Specifically, PREDICT provides developers and evaluators with regularly updated network operations data sources relevant to cybersecurity defense technology development, including sources that are minimally anonymized, if not entirely uncensored. The data sets are intended to provide developers with timely and detailed insight into cyberattack phenomena occurring across the Internet, and in some cases will reveal the effects of these attacks on networks that are owned or managed by the data producers. A key motivation of PREDICT is to make these data sources more widely available to technology developers and evaluators, who today often determine the efficacy of their technical solutions on anecdotal evidence or small-scale test experiments, rather than on more comprehensive real-world data.
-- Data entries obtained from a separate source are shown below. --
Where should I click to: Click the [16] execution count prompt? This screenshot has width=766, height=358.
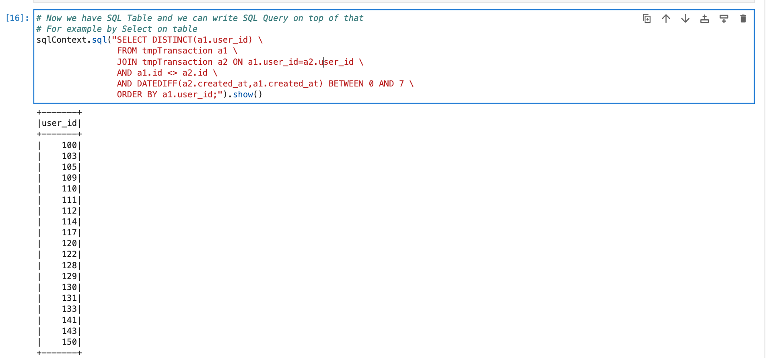click(17, 18)
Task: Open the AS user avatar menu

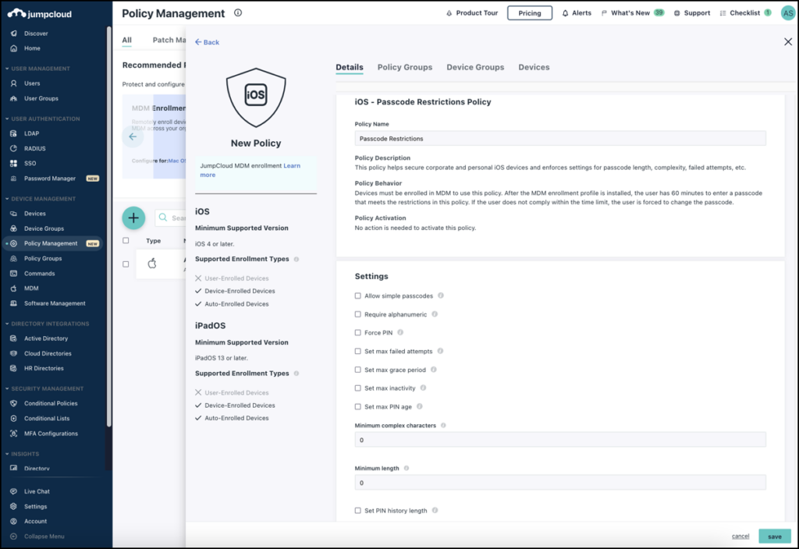Action: [x=787, y=13]
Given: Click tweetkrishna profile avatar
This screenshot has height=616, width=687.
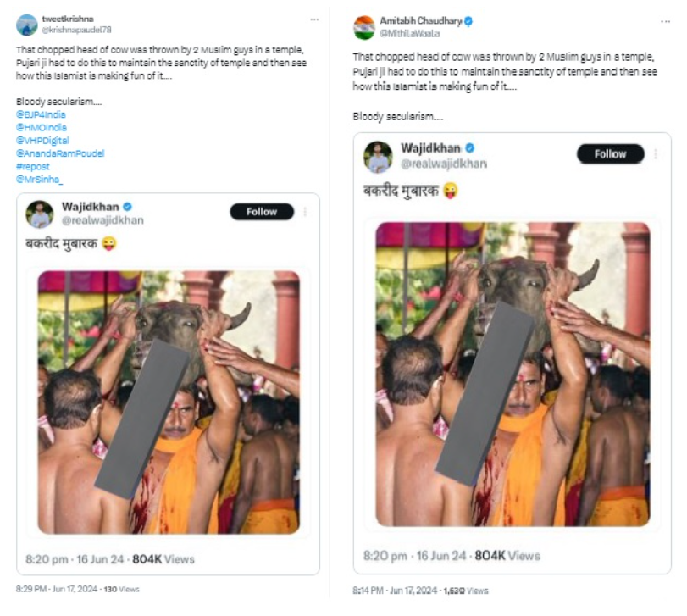Looking at the screenshot, I should [27, 25].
The PREDICT website http://www.predict.org/ contains an overview and general information as background, along with the data repository. Basic categories of datasets include those relating to IP packet headers, and Internet topology data. Descriptions of the specific categories are provided on the website, along with descriptors relating to the fields of the individual datasets. As specified on the website, access to the PREDICT data repository is available to eligible research groups upon approval of their applications. In addition, new sources of data are continually being sought.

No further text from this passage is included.